>> begin THE DATA

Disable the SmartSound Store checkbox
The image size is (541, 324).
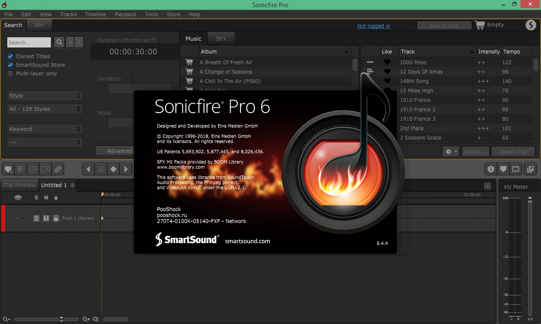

>> end THE DATA
>> begin THE DATA

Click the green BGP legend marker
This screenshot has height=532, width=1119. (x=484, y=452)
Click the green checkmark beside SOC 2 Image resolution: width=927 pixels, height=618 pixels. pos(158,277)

>> end THE DATA
>> begin THE DATA

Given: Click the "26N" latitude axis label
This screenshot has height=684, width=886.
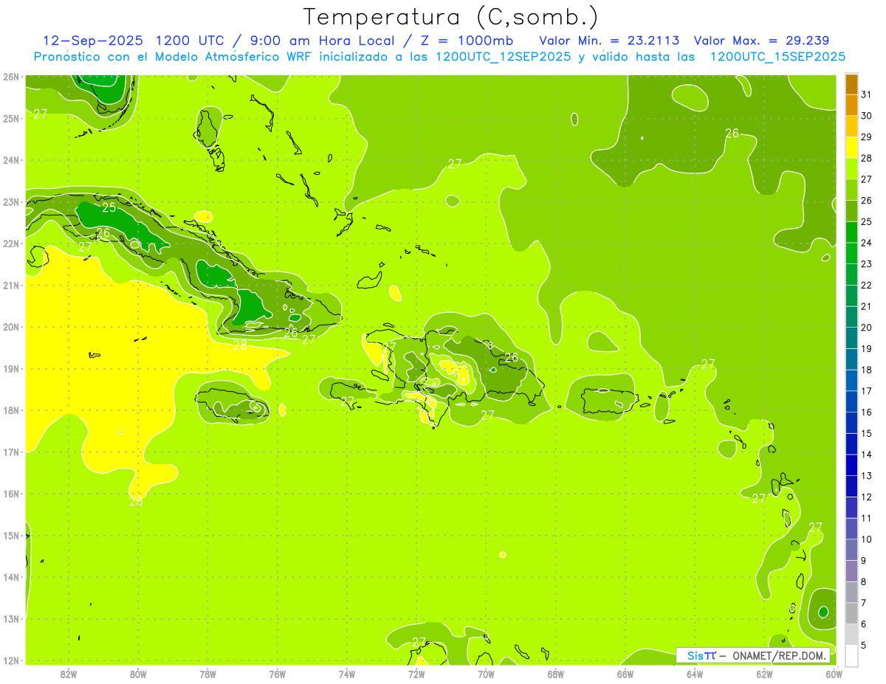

>> end THE DATA

TASK OBJECTIVE: Please duplicate everything from the line containing "Disable the SmartSound Store checkbox" down to the line containing "The image size is (541, 324).", both included, and nothing more.

WRITTEN RESPONSE:
Disable the SmartSound Store checkbox
The image size is (541, 324).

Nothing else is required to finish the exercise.